WORKING life today is full of constantly evolving challenges and pitfalls. When is it OK to date a coworker? Can you tell your team to get back into the office five days a week? Whether you’re a baffled Boomer, a muddled Millennial, or a confused Gen Z-er, our brilliant new columnist, Nicola Horlick, is here to help. In her fortnightly column, she will use her decades of experience of corporate life to guide you through the traps and set you on the path to success in an atmosphere that’s supportive instead of a minefield.
Dear Nicola,
There’s a guy in our office who, almost every time he passes me, just brushes against me in a way that could seem accidental but I know isn’t. Whether it’s aggression towards me over my role in a recent deal, or sexual harassment, I don’t know, but I do know I want it to stop. He also stands near my desk and jangles some keys he keeps in his trouser pocket, which I find very off-putting.
A colleague being senior to you doesn’t give him the right to make you feel uncomfortable
As he is senior to me, I can’t challenge this man. I keep mulling over whether there is something I could say out loud, in a way that doesn’t make too much of it but still makes him feel a bit embarrassed – and then he will stop. I’m nervous in case it would backfire.
What’s my next step?
Sarah
Nicola Horlick replies: You certainly can and should say something. The fact that your colleague is senior to you does not give him the right to make you feel uncomfortable. It may be that he doesn’t even realise that his behaviour is causing you discomfort.
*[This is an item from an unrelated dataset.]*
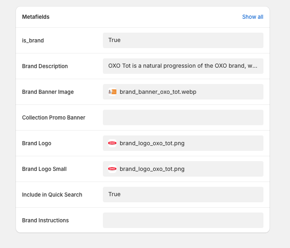The height and width of the screenshot is (248, 290).
Task: Open the Show all metafields link
Action: point(253,17)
There are two ways that you could approach the issue. The first would be to casually mention it in the office. The other would be to request a formal meeting with him.
Either way, you need to tell him that his behaviours are making you anxious and you want to know what he is going to do about it. My feeling is that as soon as you highlight what he has been doing and make it clear that you will not put up with it, he will stop.
If you speak to him either informally or formally and the behaviour continues, you will have no option other than to go to human resources and explain what is happening. If you have a proper, professional HR function at your company, they will then speak to him and ask him to stop. They will then keep in touch with you to see if the behaviour persists. If it does, they will most likely issue an official warning.
It may be that this is all too complicated and that it has affected your view of your employer. After all, senior management should be on the look-out for harassing behaviour, especially given all the high-profile scandals that there have been involving young women in the workplace in recent years.
Nicola Horlick is using her decades of corporate experience to help Mail on Sunday readers
You might take the view that, if the company isn’t properly looking to protect its female employees from predatory male colleagues, you should be making a move. It really is a seller’s market at the moment and there should be plenty of other job opportunities for you. However, I don’t see why you should be made to feel so uncomfortable that you have to take such drastic action.
You need to talk to your colleague and get a sense of whether his actions are just careless disregard for those around him or intentional.
Oddly enough, I had a similar situation at work many years ago. A senior male colleague kept brushing against me and I was confused as to whether he just had poor spatial awareness or was doing it intentionally. Eventually, it was all brought to a head when I was bending over to put a file in a cabinet, and he touched my bottom.
A male colleague, who was at the same level of seniority as me, challenged him and told him in no uncertain terms that he should not treat young female colleagues in that way. He never did it again.